University of Pittsburgh and Houston Methodist Hospital researchers have discovered an immune pathway that could cause rejection of transplanted organs. The study, published in the journal Science, says contrary to previous data, the body's "innate" immune system may impact organ transplants over the long term.

“The rate of acute rejection within one year after a transplant has decreased significantly, but many people who get an organ transplant are likely to need a second one in their lifetime due to chronic rejection,” said Dr. Fadi Lakkis, the study’s senior author and scientific director of the University of Pittsburgh's Thomas E. Starzl Transplantation Institute. His comments were made in the Pittsburgh Post-Gazette.

Lakkis said organ transplantation physicians have long sought a specific method to prevent organ rejection, especially over the long term. The study's "finding moves us one step closer to that goal,” he said. In short, the research suggests medication could be used keep the primitive immune system from "remembering" a transplanted organ.

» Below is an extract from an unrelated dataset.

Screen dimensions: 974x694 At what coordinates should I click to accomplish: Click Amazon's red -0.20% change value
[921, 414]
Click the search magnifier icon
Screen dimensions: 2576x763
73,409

There are two parts of the immune system. The innate system identifies foreign agents first, prompting the adaptive immune system to take action via T-cells and B-cells. The adaptive branch remembers invaders. That's why vaccines work and why organ transplant patients receive medicines to prevent the body from attacking the new organ.

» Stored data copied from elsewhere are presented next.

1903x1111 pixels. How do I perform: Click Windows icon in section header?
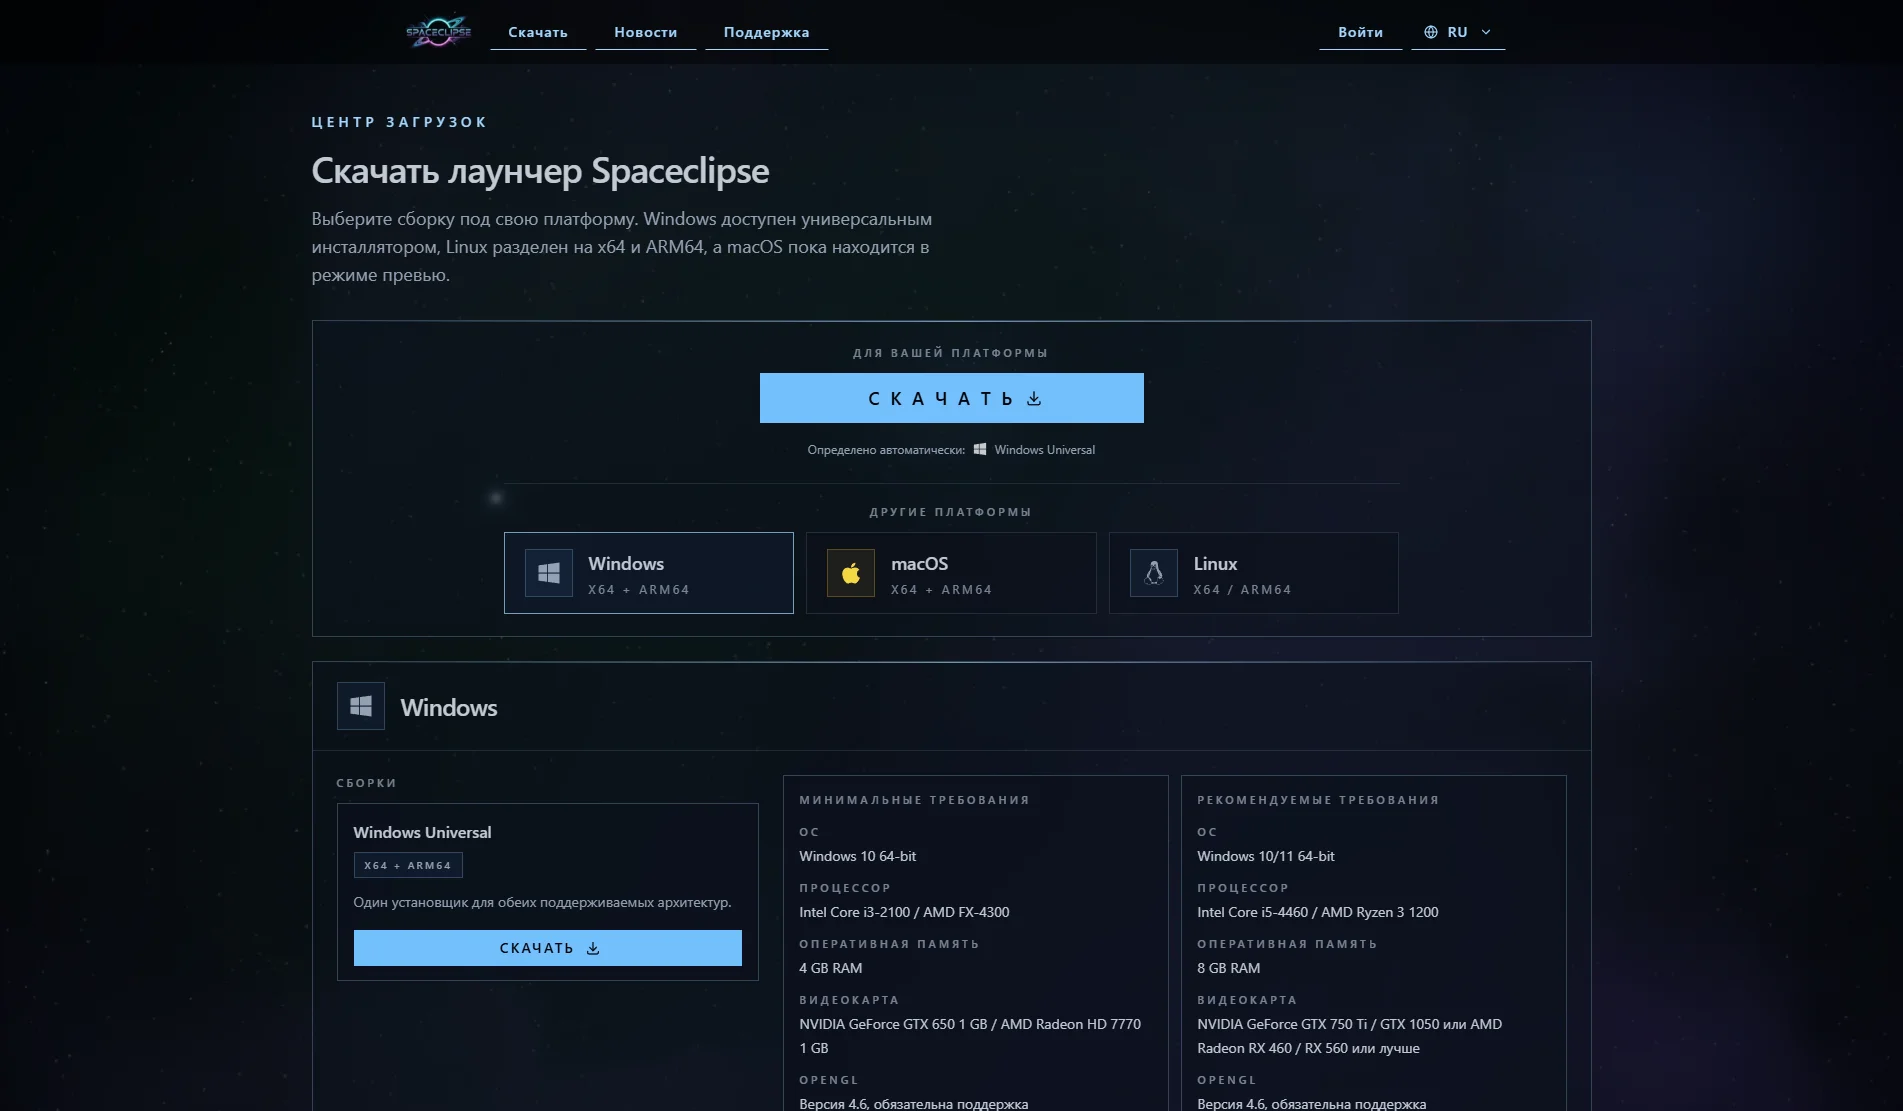tap(361, 706)
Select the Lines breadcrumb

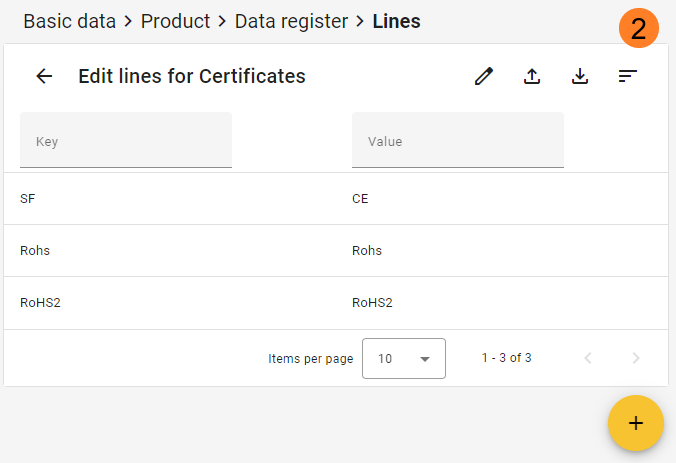pos(396,21)
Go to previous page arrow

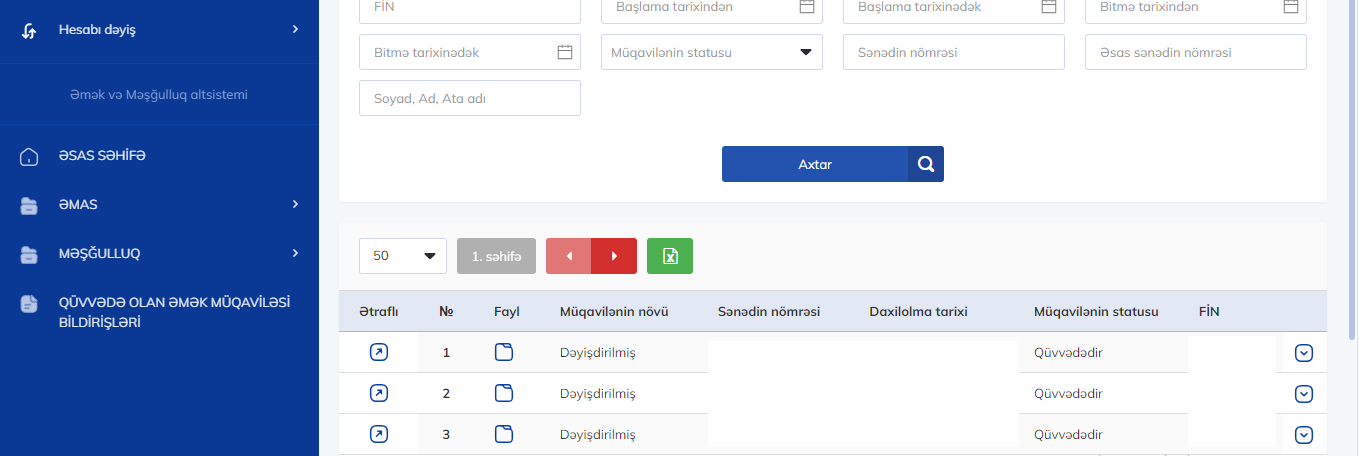pyautogui.click(x=569, y=256)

But researchers have long suspected another type of immune response caused long-term damage to transplanted organs. The new study builds on Lakkis' 2017 research that showed how innate immune cells launched an immune response against transplanted organ cells.

In the study, researchers used molecular and genetic analyses to show that PIR-A was required for recognition and memory feature of the innate immune cells in the host animals. When PIR-A was either synthetically blocked or genetically removed from the host, the memory response went away. This allowed transplanted organs to live for a longer period of time.

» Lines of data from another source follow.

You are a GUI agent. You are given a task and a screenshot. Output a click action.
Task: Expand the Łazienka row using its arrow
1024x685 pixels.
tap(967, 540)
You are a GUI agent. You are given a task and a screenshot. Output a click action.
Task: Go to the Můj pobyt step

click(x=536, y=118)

"Innate immune cells, such as monocytes and macrophages, have never been thought to have memory. We found that their capacity to remember foreign tissues is as specific as adaptive immune cells, such as T-cells, which is incredible,” said Dr. Martin Oberbarnscheidt, a University of Pittsburgh assistant professor of surgery and one of the study’s co-authors.

That makes the results of this study very promising, Lakkis said.

“Knowing exactly how the innate immune system plays a role opens the door to developing very specific drugs, which allows us to move away from broadly immuno-suppressive drugs that have significant side effects,” Lakkis said.

The study may have identified a potentially new rejection pathway, but it involved kidney and heart allografts in mice instead of humans. Therefore, additional research will be required to establish a successful method of preventing long-term organ rejection.

Even so, the findings have potential implications beyond usage in transplantation cases, said Oberbarnscheidt.

“A broad range of diseases, including cancer and autoimmune conditions, could benefit from this insight. It changes the way we think about the innate immune system,” he said.